[TO BE DONE]: Format every line of the data below as a JSON list of strings, one string per line, omitting blank lines. Leave the pictures out of the answer.

[GIVEN ENTRIES]:
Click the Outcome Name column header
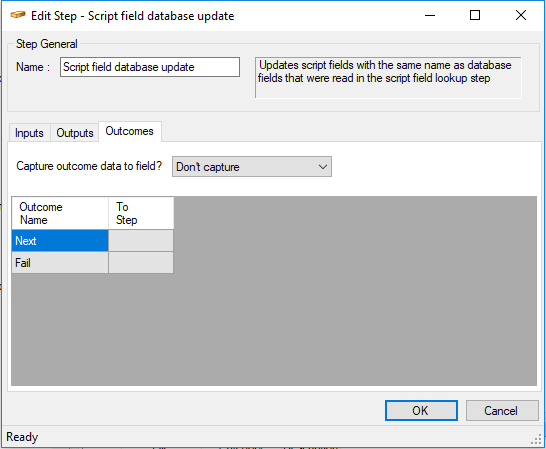The image size is (546, 449). coord(60,213)
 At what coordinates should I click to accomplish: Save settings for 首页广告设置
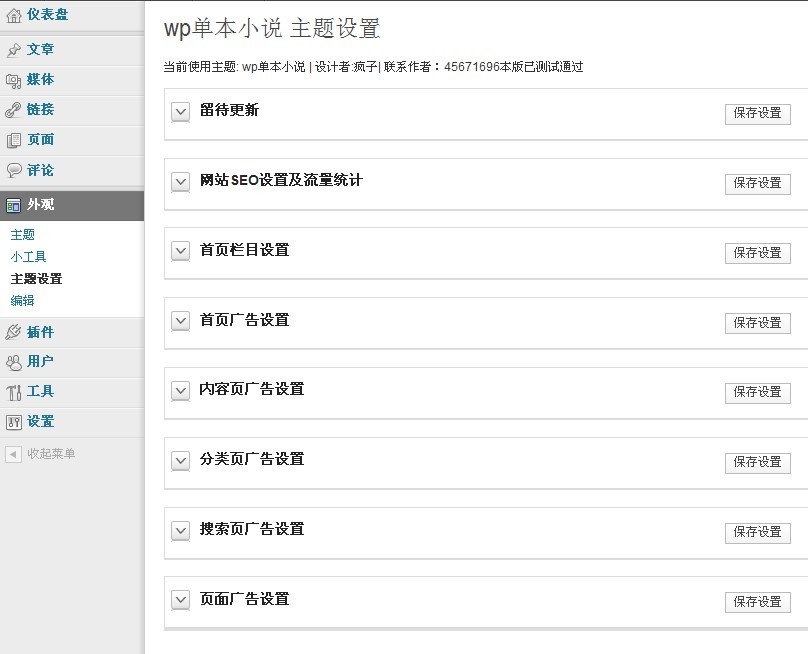tap(757, 323)
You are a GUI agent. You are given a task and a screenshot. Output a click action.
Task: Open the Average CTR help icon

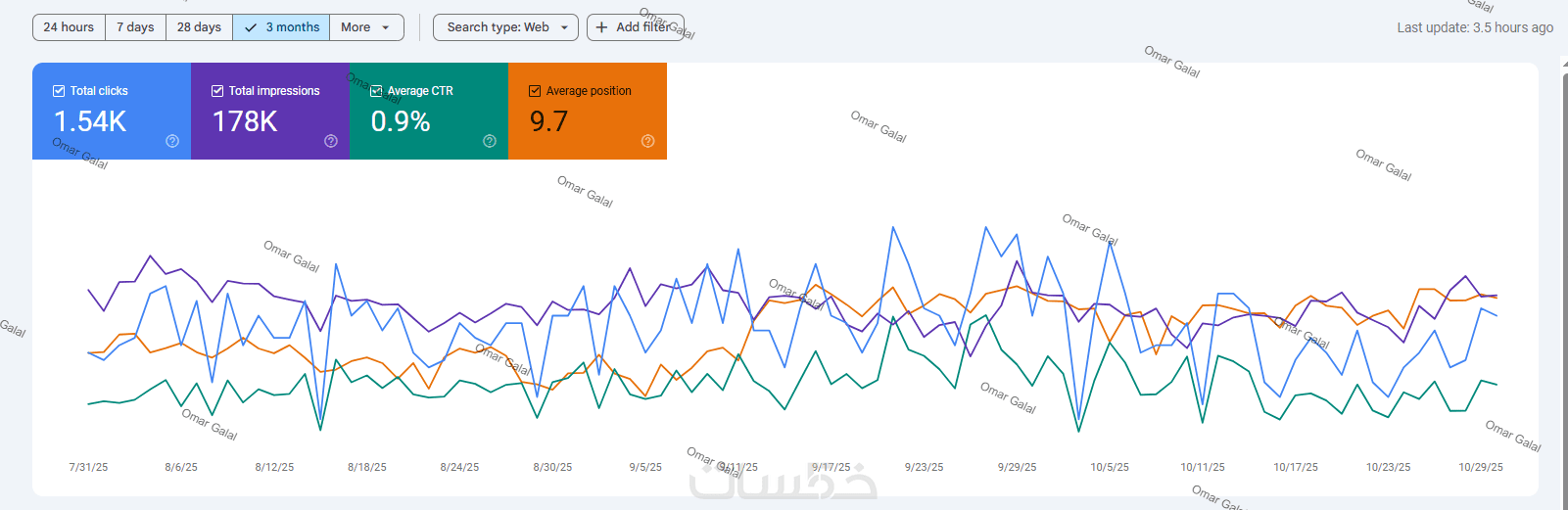point(490,141)
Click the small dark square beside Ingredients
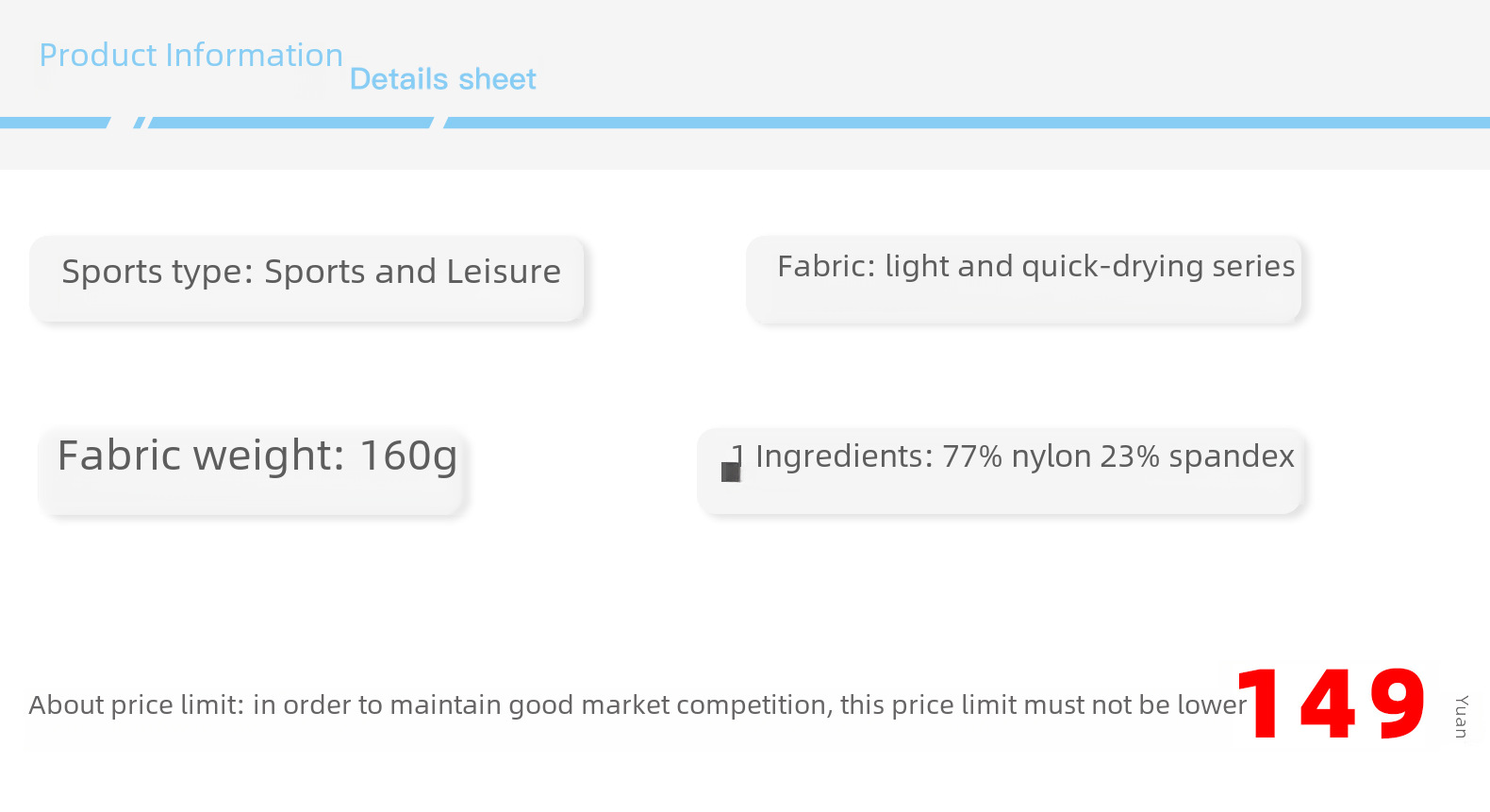This screenshot has height=812, width=1490. (x=730, y=472)
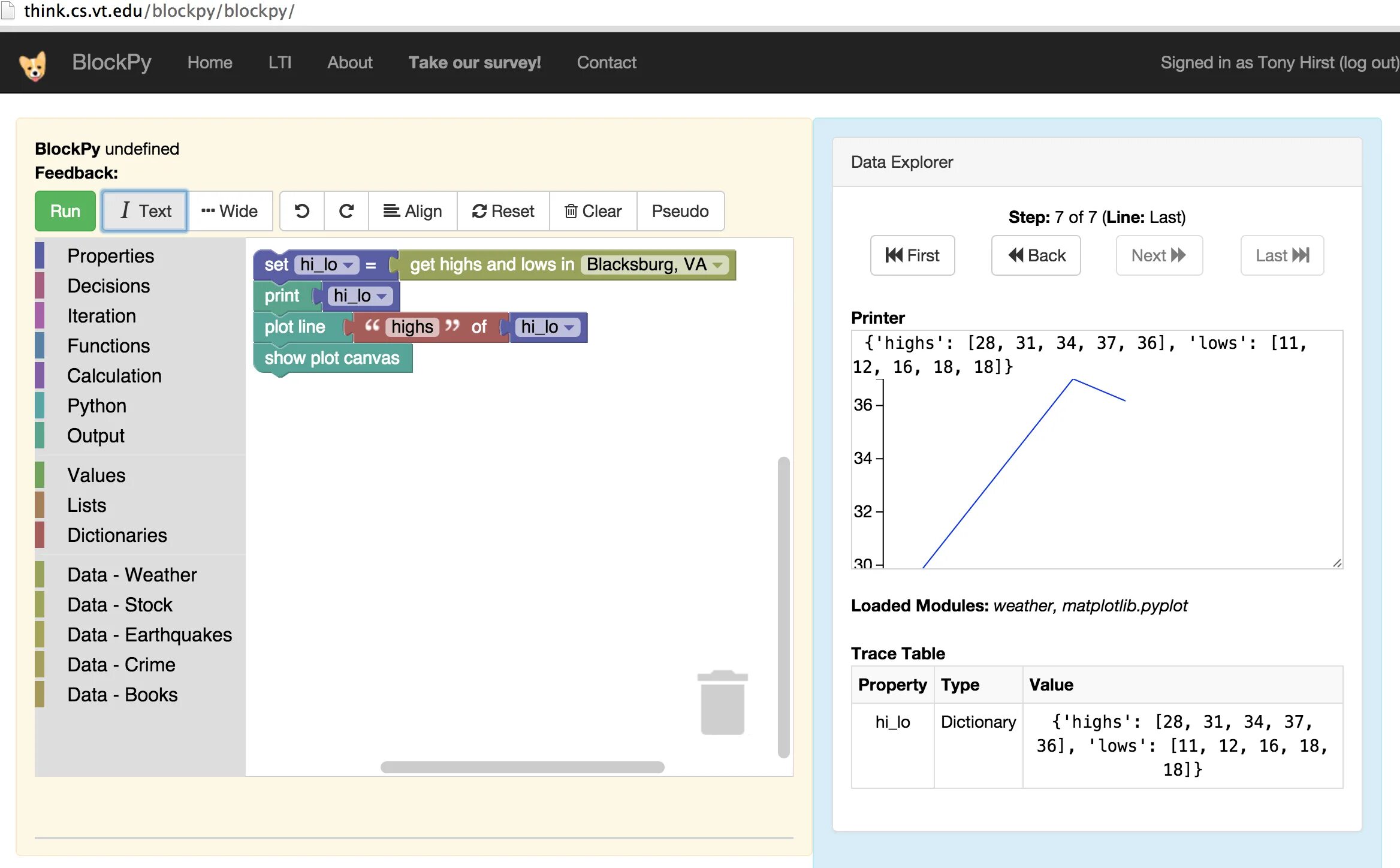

[ANSWER FOR THIS EXERCISE]:
[
  "Click the Outcome Name column header",
  "The image size is (546, 449). coord(60,213)",
  " At what coordinates should I click to accomplish: Save settings for 首页广告设置",
  "tap(757, 323)",
  "You are a GUI agent. You are given a task and a screenshot. Output a click action.",
  "Task: Open the Average CTR help icon",
  "point(490,141)",
  "Click the small dark square beside Ingredients",
  "This screenshot has height=812, width=1490. (x=730, y=472)"
]